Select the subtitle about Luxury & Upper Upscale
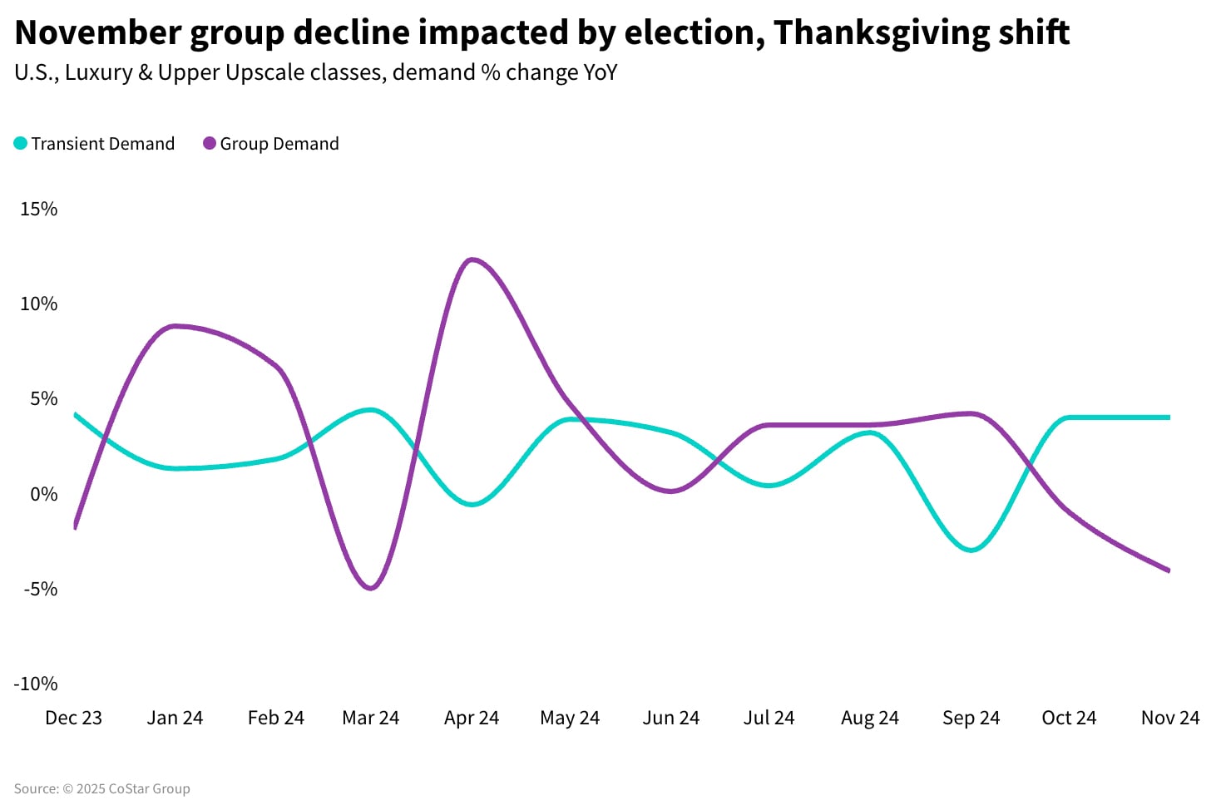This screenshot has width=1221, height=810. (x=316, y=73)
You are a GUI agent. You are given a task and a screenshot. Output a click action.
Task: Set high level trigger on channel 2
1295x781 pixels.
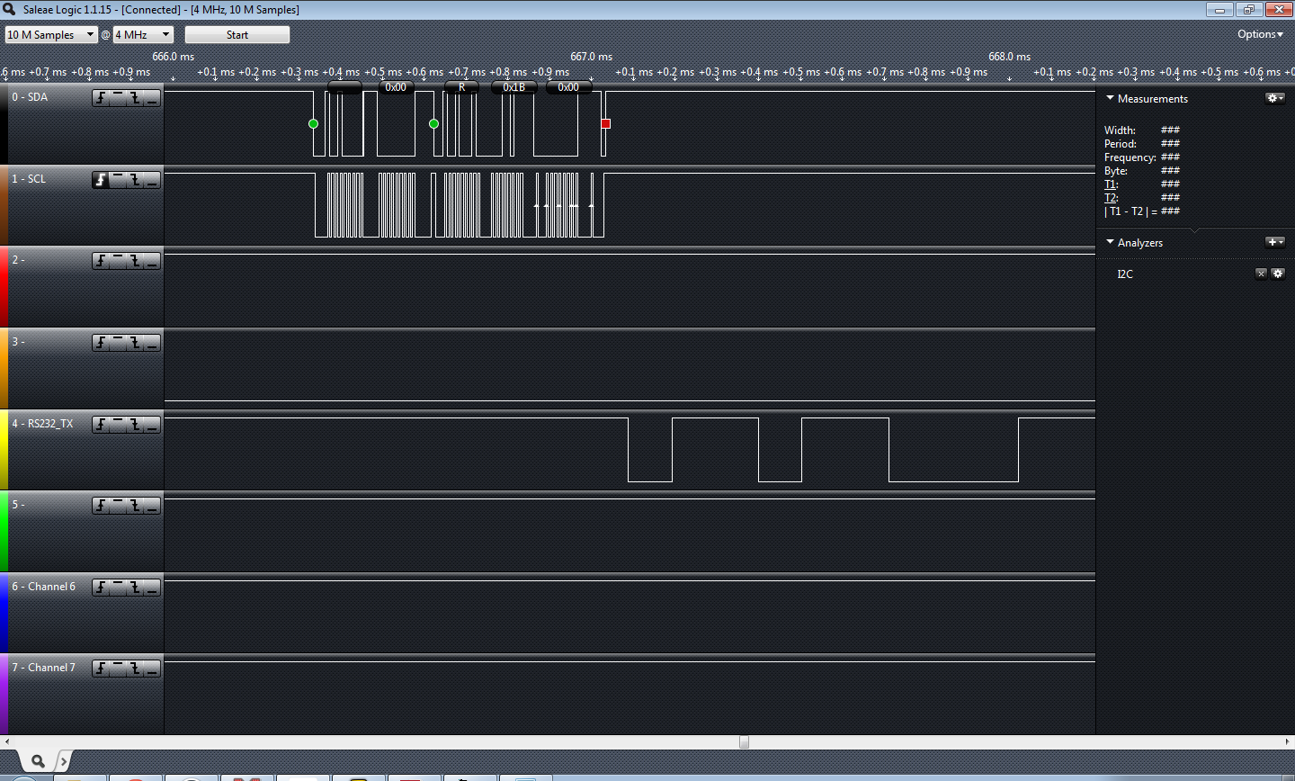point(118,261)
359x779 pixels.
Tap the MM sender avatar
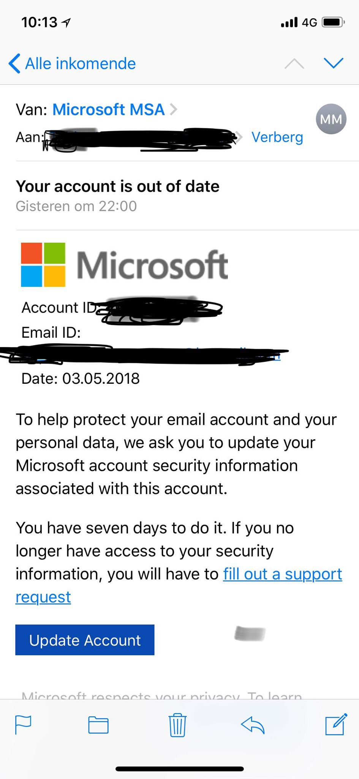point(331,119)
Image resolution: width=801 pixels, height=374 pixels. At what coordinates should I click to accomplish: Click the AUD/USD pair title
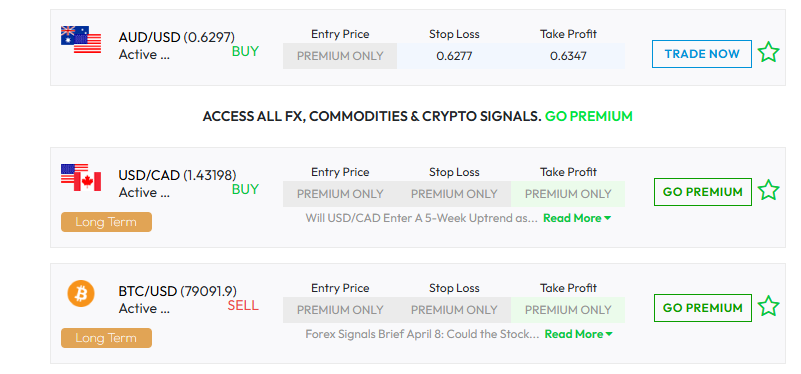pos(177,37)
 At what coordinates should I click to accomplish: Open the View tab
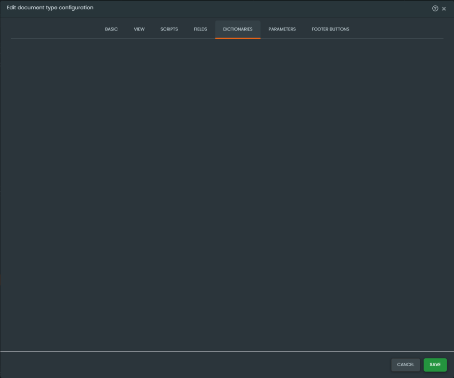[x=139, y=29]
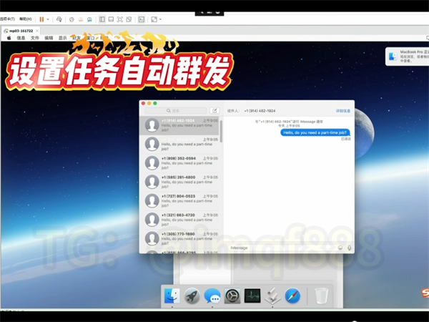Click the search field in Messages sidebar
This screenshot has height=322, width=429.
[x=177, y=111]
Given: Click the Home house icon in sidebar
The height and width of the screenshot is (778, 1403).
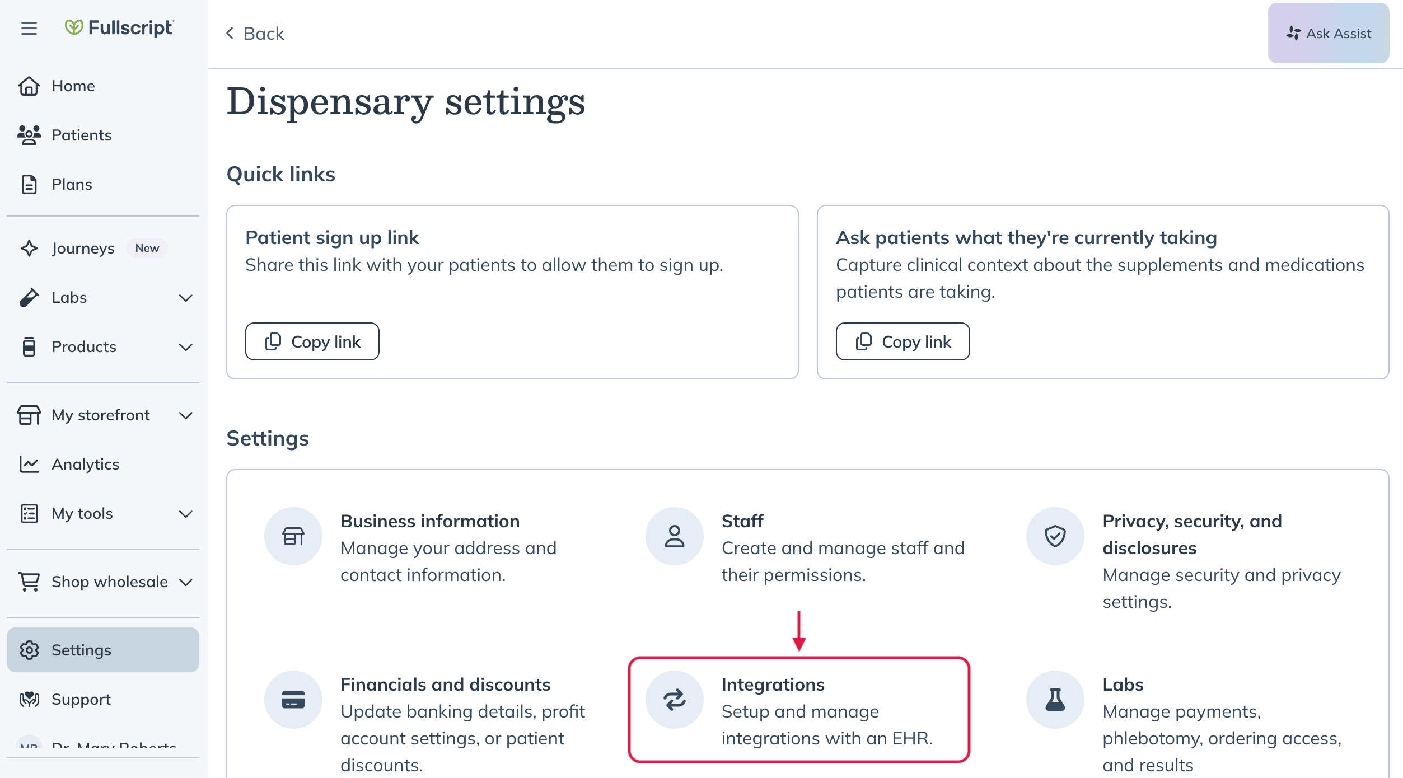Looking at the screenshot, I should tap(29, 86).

____________________

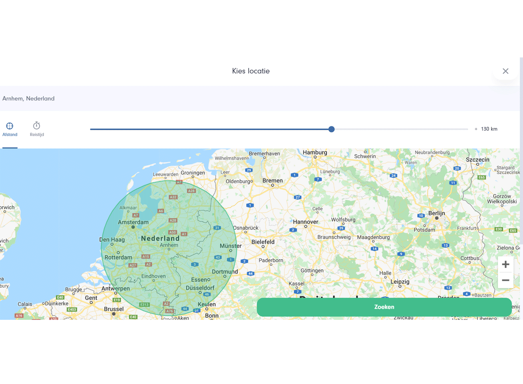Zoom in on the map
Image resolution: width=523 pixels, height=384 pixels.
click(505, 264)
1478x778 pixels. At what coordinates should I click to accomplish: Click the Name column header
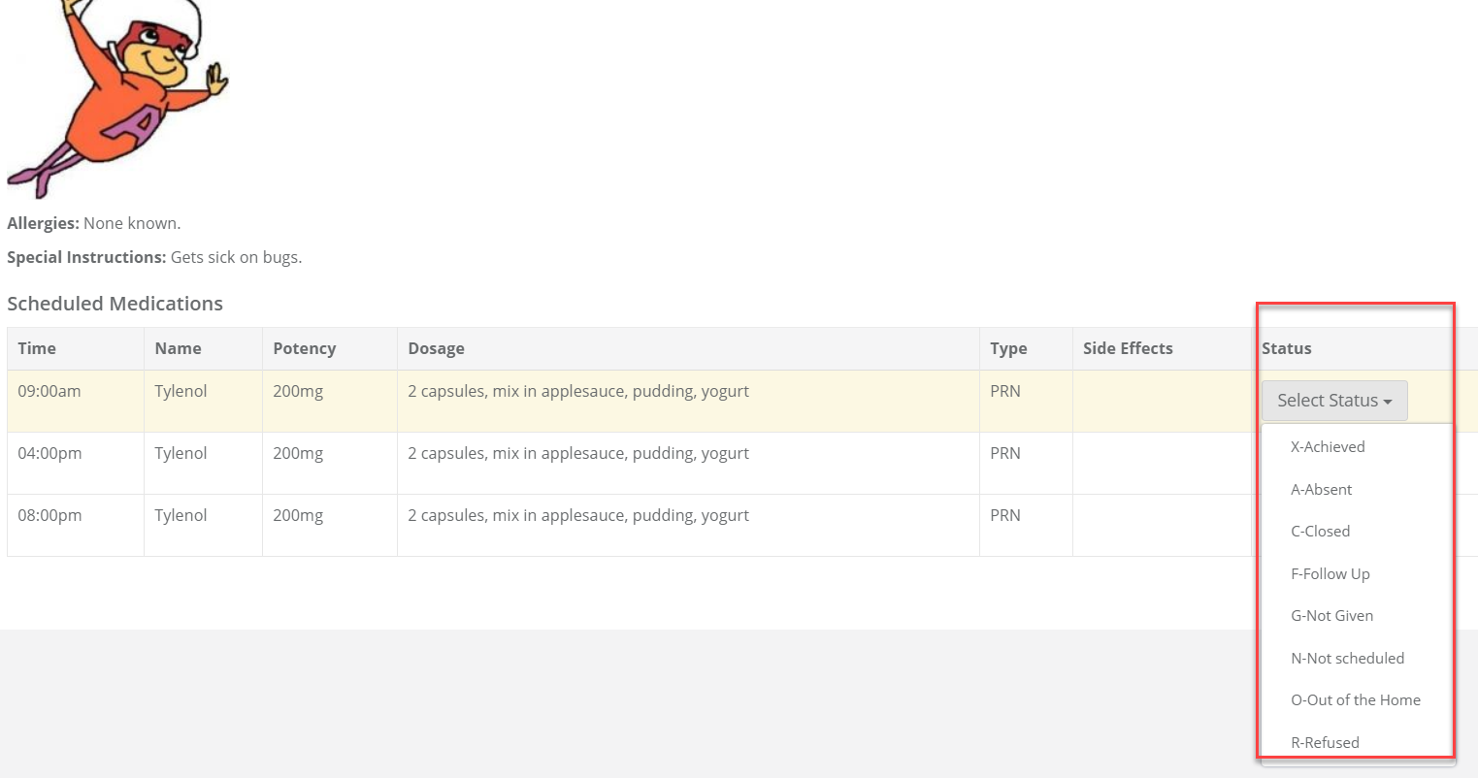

____________________

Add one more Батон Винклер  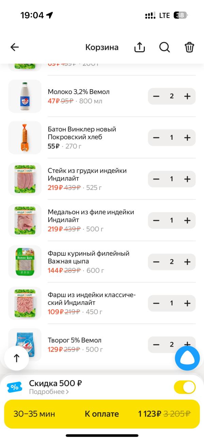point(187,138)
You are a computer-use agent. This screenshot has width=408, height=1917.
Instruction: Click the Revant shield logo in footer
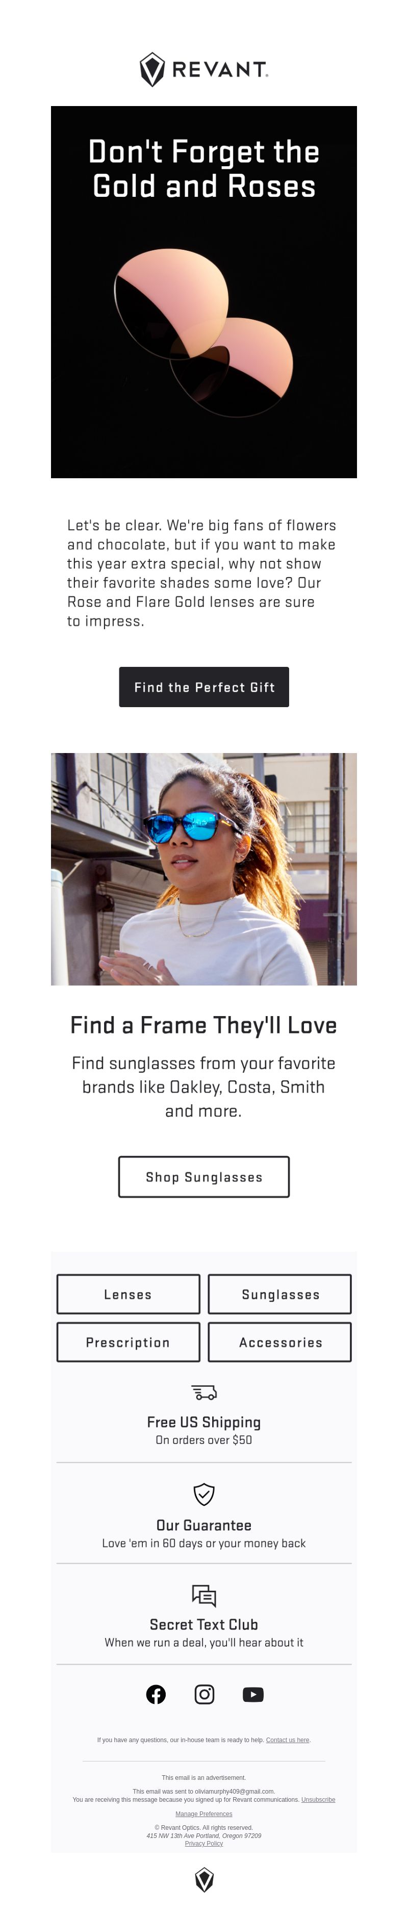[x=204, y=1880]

____________________

_EXERCISE REQUIREMENTS:_ Where in the entries above does the word "agent" appear? Copy each line that has it.

_RESPONSE AREA:_
You are a GUI agent. You are given a task and a screenshot. Output a click action.
You are a computer-use agent. This screenshot has width=408, height=1917.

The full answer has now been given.